10. 【独自試算】1000万円が20%下がった局面で、年金月15万円があるかないかで取り崩せる年数はどう変わるのか
下落局面で持ち続けられるかどうかを、待てる期間の長さに置き換えて計算してみます。前提は次のとおりです。
- 毎月の支出を20万円と置く(家計の実額に置き換えて読んでいただきたい仮の前提)
- 手元の資産は1000万円とし、相場の下落で20%目減りして800万円になった局面を想定する
- 年金がある場合は、この記事の基準である月15万円が額面で終身入るものとする。年金がない場合は、繰り下げの待機中などで年金が入らず、支出の全額を資産の取り崩しで賄うものとする
- 参考として、令和6年度の女性の平均年金月額11万1413円でも計算する。この額は国民年金の金額を含む額面で、厚生年金の上乗せ分だけの金額ではない
- 取り崩したあとの残高は運用せず、金利や物価の上昇、税金や社会保険料の天引きは考慮しない
この前提で、資産がもつ年数は次のようになりました。
- 年金が月15万円入る場合:毎月の取り崩しは5万円で年60万円。1000万円なら約16年8カ月、下落後の800万円でも約13年4カ月
- 年金が入らない場合:毎月の取り崩しは20万円で年240万円。1000万円なら約4年2カ月、下落後の800万円では約3年4カ月
- 年金が月11万1413円入る場合:毎月の取り崩しは8万8587円で年106万3044円。1000万円なら約9年5カ月、下落後の800万円でも約7年6カ月
同じ20%の下落でも、待てる期間の減り方は3年4カ月と10カ月に分かれます。ただ、もっと差が出るのは減り方ではなく残った期間の長さのほうです。年金が月15万円入る人は下落後の800万円でも約13年4カ月の余裕があり、年金が入らない人は下落前の1000万円でも約4年2カ月しかありません。値下がりした資産に手を付けずに戻るのを待てる長さが、3倍以上違ってくる形です。同じ1000万円を持っていても、土台が高い人には待つ余地があり、土台が無い人には売って生活費にあてる以外の選択肢が残りにくくなります。

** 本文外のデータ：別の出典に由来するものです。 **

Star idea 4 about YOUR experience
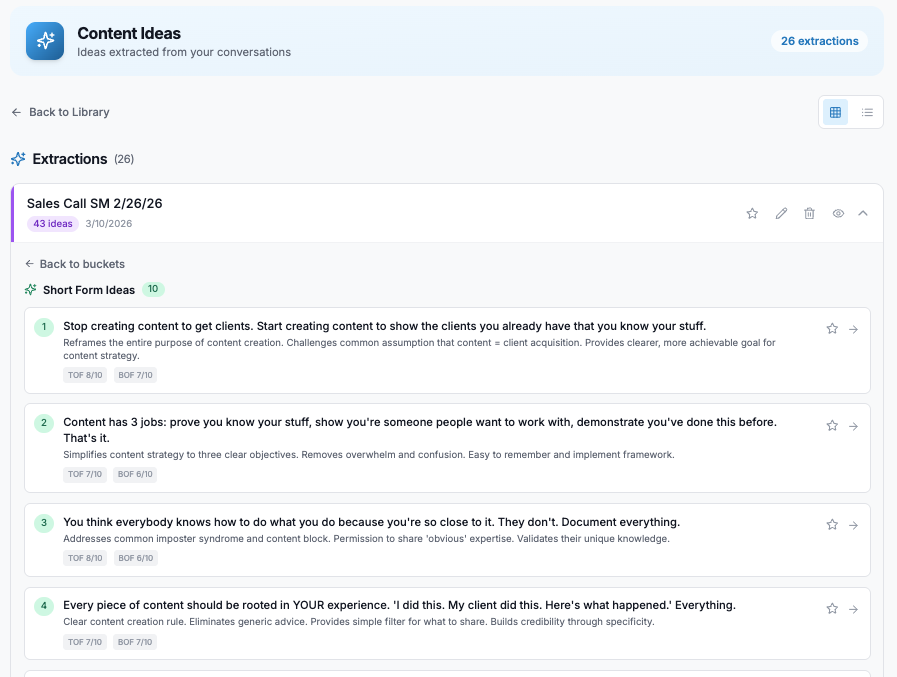 (x=832, y=608)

ここに挙げた年数は一定の前提を置いたおおよその目安であり、将来の家計を保証するものではありません。支出を20万円とするか25万円とするかで結果は動き、下落の幅を20%とするか30%とするかでも変わります。実際には値動きのある資産は元本割れとなる可能性があり、下落の幅と回復までの期間を事前に見込むことはできません。